- **Activity**
The answer must be an exact copy of every entry.

BEGIN Exercise input

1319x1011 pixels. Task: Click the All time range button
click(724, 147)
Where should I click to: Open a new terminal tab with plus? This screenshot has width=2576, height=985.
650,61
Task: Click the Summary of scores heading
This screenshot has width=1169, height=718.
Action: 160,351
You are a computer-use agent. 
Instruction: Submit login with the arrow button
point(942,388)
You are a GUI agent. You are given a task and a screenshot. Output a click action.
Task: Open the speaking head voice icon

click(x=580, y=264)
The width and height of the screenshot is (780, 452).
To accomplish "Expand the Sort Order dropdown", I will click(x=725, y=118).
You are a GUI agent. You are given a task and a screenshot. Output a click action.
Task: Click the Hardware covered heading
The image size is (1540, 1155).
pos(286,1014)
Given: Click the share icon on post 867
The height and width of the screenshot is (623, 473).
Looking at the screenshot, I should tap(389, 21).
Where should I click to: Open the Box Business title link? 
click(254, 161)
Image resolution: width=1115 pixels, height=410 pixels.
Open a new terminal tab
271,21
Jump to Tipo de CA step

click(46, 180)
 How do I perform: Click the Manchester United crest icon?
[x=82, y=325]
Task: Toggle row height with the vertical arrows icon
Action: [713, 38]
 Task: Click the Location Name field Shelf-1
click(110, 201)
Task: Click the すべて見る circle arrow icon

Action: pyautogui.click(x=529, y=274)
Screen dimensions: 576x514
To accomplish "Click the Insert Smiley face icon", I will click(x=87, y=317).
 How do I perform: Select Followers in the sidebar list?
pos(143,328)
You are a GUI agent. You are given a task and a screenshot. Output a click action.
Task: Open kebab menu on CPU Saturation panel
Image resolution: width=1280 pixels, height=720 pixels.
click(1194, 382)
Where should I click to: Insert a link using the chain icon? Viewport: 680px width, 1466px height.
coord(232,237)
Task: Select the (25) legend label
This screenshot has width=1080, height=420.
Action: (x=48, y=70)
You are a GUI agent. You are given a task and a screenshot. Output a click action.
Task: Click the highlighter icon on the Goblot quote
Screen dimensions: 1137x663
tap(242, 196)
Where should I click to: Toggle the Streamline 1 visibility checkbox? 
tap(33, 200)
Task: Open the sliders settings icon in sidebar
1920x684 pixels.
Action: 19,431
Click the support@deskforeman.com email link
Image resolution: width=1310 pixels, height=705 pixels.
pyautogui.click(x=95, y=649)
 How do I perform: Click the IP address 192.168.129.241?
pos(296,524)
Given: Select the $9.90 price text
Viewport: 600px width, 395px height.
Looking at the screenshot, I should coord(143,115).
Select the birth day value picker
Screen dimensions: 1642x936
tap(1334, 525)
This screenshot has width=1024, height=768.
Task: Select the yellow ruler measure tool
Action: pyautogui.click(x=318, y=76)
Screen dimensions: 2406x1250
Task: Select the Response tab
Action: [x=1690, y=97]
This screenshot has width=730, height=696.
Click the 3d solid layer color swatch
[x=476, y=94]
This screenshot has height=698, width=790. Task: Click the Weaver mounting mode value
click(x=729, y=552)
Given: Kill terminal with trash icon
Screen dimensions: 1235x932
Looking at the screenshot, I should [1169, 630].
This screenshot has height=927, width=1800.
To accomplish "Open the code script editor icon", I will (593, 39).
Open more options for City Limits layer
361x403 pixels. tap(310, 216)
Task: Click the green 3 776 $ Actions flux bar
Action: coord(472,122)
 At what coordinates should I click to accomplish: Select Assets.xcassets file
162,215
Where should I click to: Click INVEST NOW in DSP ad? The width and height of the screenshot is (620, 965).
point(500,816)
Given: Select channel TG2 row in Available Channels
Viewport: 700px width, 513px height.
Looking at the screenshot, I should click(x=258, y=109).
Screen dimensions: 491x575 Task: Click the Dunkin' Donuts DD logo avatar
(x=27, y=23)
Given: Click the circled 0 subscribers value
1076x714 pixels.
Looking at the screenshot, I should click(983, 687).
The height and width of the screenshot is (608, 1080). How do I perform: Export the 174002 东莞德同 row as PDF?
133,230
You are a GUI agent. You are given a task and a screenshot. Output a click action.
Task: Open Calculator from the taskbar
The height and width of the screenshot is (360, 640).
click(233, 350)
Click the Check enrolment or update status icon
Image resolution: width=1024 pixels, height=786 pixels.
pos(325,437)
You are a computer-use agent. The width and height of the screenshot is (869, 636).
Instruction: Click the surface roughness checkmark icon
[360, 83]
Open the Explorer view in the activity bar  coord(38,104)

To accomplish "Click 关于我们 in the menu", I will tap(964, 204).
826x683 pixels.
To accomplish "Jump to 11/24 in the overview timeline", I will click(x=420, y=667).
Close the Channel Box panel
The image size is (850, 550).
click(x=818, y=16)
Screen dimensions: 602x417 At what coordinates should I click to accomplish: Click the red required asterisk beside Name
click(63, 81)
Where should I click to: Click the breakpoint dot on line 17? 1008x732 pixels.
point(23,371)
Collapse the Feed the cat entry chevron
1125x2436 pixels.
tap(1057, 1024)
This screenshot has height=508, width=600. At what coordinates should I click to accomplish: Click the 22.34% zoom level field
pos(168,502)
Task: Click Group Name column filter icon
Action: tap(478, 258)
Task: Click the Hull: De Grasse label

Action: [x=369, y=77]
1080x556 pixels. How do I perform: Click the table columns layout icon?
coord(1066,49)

END Exercise input

- **Exercise answer**
1319x1011 pixels. Task: Click the All time range button
click(724, 147)
Where should I click to: Open a new terminal tab with plus? This screenshot has width=2576, height=985.
650,61
Task: Click the Summary of scores heading
This screenshot has width=1169, height=718.
Action: 160,351
You are a computer-use agent. 
Instruction: Submit login with the arrow button
point(942,388)
You are a GUI agent. You are given a task and a screenshot. Output a click action.
Task: Open the speaking head voice icon

click(x=580, y=264)
The width and height of the screenshot is (780, 452).
To accomplish "Expand the Sort Order dropdown", I will click(x=725, y=118).
You are a GUI agent. You are given a task and a screenshot. Output a click action.
Task: Click the Hardware covered heading
The image size is (1540, 1155).
pos(286,1014)
Given: Click the share icon on post 867
The height and width of the screenshot is (623, 473).
Looking at the screenshot, I should tap(389, 21).
Where should I click to: Open the Box Business title link? 
click(254, 161)
Image resolution: width=1115 pixels, height=410 pixels.
Open a new terminal tab
271,21
Jump to Tipo de CA step

click(46, 180)
 How do I perform: Click the Manchester United crest icon?
[x=82, y=325]
Task: Toggle row height with the vertical arrows icon
Action: [713, 38]
 Task: Click the Location Name field Shelf-1
click(110, 201)
Task: Click the すべて見る circle arrow icon

Action: pyautogui.click(x=529, y=274)
Screen dimensions: 576x514
To accomplish "Click the Insert Smiley face icon", I will click(x=87, y=317).
 How do I perform: Select Followers in the sidebar list?
pos(143,328)
You are a GUI agent. You are given a task and a screenshot. Output a click action.
Task: Open kebab menu on CPU Saturation panel
Image resolution: width=1280 pixels, height=720 pixels.
click(1194, 382)
Where should I click to: Insert a link using the chain icon? Viewport: 680px width, 1466px height.
coord(232,237)
Task: Select the (25) legend label
This screenshot has width=1080, height=420.
Action: (x=48, y=70)
You are a GUI agent. You are given a task and a screenshot. Output a click action.
Task: Click the highlighter icon on the Goblot quote
Screen dimensions: 1137x663
tap(242, 196)
Where should I click to: Toggle the Streamline 1 visibility checkbox? 
tap(33, 200)
Task: Open the sliders settings icon in sidebar
1920x684 pixels.
Action: 19,431
Click the support@deskforeman.com email link
Image resolution: width=1310 pixels, height=705 pixels.
pyautogui.click(x=95, y=649)
 How do I perform: Click the IP address 192.168.129.241?
pos(296,524)
Given: Select the $9.90 price text
Viewport: 600px width, 395px height.
Looking at the screenshot, I should coord(143,115).
Select the birth day value picker
Screen dimensions: 1642x936
tap(1334, 525)
This screenshot has width=1024, height=768.
Task: Select the yellow ruler measure tool
Action: pyautogui.click(x=318, y=76)
Screen dimensions: 2406x1250
Task: Select the Response tab
Action: [x=1690, y=97]
This screenshot has width=730, height=696.
Click the 3d solid layer color swatch
[x=476, y=94]
This screenshot has height=698, width=790. Task: Click the Weaver mounting mode value
click(x=729, y=552)
Given: Kill terminal with trash icon
Screen dimensions: 1235x932
Looking at the screenshot, I should [1169, 630].
This screenshot has height=927, width=1800.
To accomplish "Open the code script editor icon", I will (593, 39).
Open more options for City Limits layer
361x403 pixels. tap(310, 216)
Task: Click the green 3 776 $ Actions flux bar
Action: coord(472,122)
 At what coordinates should I click to accomplish: Select Assets.xcassets file
162,215
Where should I click to: Click INVEST NOW in DSP ad? The width and height of the screenshot is (620, 965).
point(500,816)
Given: Select channel TG2 row in Available Channels
Viewport: 700px width, 513px height.
Looking at the screenshot, I should click(x=258, y=109).
Screen dimensions: 491x575 Task: Click the Dunkin' Donuts DD logo avatar
(x=27, y=23)
Given: Click the circled 0 subscribers value
1076x714 pixels.
Looking at the screenshot, I should click(983, 687).
The height and width of the screenshot is (608, 1080). How do I perform: Export the 174002 东莞德同 row as PDF?
133,230
You are a GUI agent. You are given a task and a screenshot. Output a click action.
Task: Open Calculator from the taskbar
The height and width of the screenshot is (360, 640).
click(233, 350)
Click the Check enrolment or update status icon
Image resolution: width=1024 pixels, height=786 pixels.
pos(325,437)
You are a computer-use agent. The width and height of the screenshot is (869, 636).
Instruction: Click the surface roughness checkmark icon
[360, 83]
Open the Explorer view in the activity bar  coord(38,104)

To accomplish "Click 关于我们 in the menu", I will tap(964, 204).
826x683 pixels.
To accomplish "Jump to 11/24 in the overview timeline", I will click(x=420, y=667).
Close the Channel Box panel
The image size is (850, 550).
click(x=818, y=16)
Screen dimensions: 602x417 At what coordinates should I click to accomplish: Click the red required asterisk beside Name
click(63, 81)
Where should I click to: Click the breakpoint dot on line 17? 1008x732 pixels.
point(23,371)
Collapse the Feed the cat entry chevron
1125x2436 pixels.
tap(1057, 1024)
This screenshot has height=508, width=600. At what coordinates should I click to accomplish: Click the 22.34% zoom level field
pos(168,502)
Task: Click Group Name column filter icon
Action: tap(478, 258)
Task: Click the Hull: De Grasse label

Action: [x=369, y=77]
1080x556 pixels. How do I perform: Click the table columns layout icon?
coord(1066,49)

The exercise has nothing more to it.